> [TASK DETAILS] Please reproduce all of the data below, replacing every "Instruction" with "Command" and leaving everything else untouched.

> [DATA RECORDS]

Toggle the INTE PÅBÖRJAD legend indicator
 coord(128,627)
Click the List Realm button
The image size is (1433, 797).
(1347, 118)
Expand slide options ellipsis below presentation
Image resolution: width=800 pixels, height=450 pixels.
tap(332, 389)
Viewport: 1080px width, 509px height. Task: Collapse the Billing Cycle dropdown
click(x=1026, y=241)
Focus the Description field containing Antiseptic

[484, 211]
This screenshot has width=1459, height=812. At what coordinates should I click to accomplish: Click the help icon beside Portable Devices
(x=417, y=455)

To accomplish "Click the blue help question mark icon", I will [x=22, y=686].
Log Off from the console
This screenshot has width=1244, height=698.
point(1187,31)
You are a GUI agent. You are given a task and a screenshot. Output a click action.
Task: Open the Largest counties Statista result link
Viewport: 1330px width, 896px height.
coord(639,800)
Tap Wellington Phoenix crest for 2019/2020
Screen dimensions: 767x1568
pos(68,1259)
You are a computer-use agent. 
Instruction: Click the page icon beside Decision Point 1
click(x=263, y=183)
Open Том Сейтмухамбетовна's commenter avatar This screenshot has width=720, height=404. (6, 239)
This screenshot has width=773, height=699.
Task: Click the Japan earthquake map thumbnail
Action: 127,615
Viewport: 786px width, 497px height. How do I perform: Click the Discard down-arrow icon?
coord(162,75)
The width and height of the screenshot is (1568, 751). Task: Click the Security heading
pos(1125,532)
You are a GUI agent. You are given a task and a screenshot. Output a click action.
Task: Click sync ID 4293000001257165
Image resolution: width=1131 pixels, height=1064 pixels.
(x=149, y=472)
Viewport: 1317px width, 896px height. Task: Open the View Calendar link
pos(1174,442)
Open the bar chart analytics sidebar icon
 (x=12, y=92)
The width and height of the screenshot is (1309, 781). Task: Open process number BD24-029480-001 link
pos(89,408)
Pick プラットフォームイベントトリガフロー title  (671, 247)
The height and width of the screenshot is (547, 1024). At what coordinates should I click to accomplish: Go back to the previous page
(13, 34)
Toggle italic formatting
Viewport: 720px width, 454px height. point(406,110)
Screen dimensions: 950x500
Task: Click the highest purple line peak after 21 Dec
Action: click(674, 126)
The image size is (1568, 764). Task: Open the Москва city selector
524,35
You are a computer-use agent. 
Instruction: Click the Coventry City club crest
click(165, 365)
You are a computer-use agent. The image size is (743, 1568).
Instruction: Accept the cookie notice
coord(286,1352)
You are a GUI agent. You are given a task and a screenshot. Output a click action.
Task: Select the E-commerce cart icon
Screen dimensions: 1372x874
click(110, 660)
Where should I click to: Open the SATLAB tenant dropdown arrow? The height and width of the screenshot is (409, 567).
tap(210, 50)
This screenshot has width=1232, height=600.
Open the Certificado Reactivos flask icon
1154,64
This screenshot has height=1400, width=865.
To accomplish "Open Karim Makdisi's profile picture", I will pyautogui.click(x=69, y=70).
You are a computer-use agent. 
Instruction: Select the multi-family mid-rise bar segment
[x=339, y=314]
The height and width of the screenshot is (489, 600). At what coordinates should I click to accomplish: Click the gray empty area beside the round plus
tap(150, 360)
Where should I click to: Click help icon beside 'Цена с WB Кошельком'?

> [EXERCISE OUTPUT]
Toggle the INTE PÅBÖRJAD legend indicator
 coord(128,627)
Click the List Realm button
The image size is (1433, 797).
(1347, 118)
Expand slide options ellipsis below presentation
Image resolution: width=800 pixels, height=450 pixels.
tap(332, 389)
Viewport: 1080px width, 509px height. Task: Collapse the Billing Cycle dropdown
click(x=1026, y=241)
Focus the Description field containing Antiseptic

[484, 211]
This screenshot has width=1459, height=812. At what coordinates should I click to accomplish: Click the help icon beside Portable Devices
(x=417, y=455)

To accomplish "Click the blue help question mark icon", I will [x=22, y=686].
Log Off from the console
This screenshot has width=1244, height=698.
point(1187,31)
You are a GUI agent. You are given a task and a screenshot. Output a click action.
Task: Open the Largest counties Statista result link
Viewport: 1330px width, 896px height.
coord(639,800)
Tap Wellington Phoenix crest for 2019/2020
Screen dimensions: 767x1568
pos(68,1259)
You are a computer-use agent. 
Command: Click the page icon beside Decision Point 1
click(x=263, y=183)
Open Том Сейтмухамбетовна's commenter avatar This screenshot has width=720, height=404. (6, 239)
This screenshot has width=773, height=699.
Task: Click the Japan earthquake map thumbnail
Action: 127,615
Viewport: 786px width, 497px height. How do I perform: Click the Discard down-arrow icon?
coord(162,75)
The width and height of the screenshot is (1568, 751). Task: Click the Security heading
pos(1125,532)
You are a GUI agent. You are given a task and a screenshot. Output a click action.
Task: Click sync ID 4293000001257165
Image resolution: width=1131 pixels, height=1064 pixels.
(x=149, y=472)
Viewport: 1317px width, 896px height. Task: Open the View Calendar link
pos(1174,442)
Open the bar chart analytics sidebar icon
 (x=12, y=92)
The width and height of the screenshot is (1309, 781). Task: Open process number BD24-029480-001 link
pos(89,408)
Pick プラットフォームイベントトリガフロー title  (671, 247)
The height and width of the screenshot is (547, 1024). At what coordinates should I click to accomplish: Go back to the previous page
(13, 34)
Toggle italic formatting
Viewport: 720px width, 454px height. point(406,110)
Screen dimensions: 950x500
Task: Click the highest purple line peak after 21 Dec
Action: click(674, 126)
The image size is (1568, 764). Task: Open the Москва city selector
524,35
You are a computer-use agent. 
Command: Click the Coventry City club crest
click(165, 365)
You are a computer-use agent. The image size is (743, 1568).
Command: Accept the cookie notice
coord(286,1352)
You are a GUI agent. You are given a task and a screenshot. Output a click action.
Task: Select the E-commerce cart icon
Screen dimensions: 1372x874
click(110, 660)
Where should I click to: Open the SATLAB tenant dropdown arrow? The height and width of the screenshot is (409, 567).
tap(210, 50)
This screenshot has width=1232, height=600.
Open the Certificado Reactivos flask icon
1154,64
This screenshot has height=1400, width=865.
To accomplish "Open Karim Makdisi's profile picture", I will pyautogui.click(x=69, y=70).
You are a computer-use agent. 
Command: Select the multi-family mid-rise bar segment
[x=339, y=314]
The height and width of the screenshot is (489, 600). At what coordinates should I click to accomplish: Click the gray empty area beside the round plus
tap(150, 360)
Where should I click to: Click help icon beside 'Цена с WB Кошельком'?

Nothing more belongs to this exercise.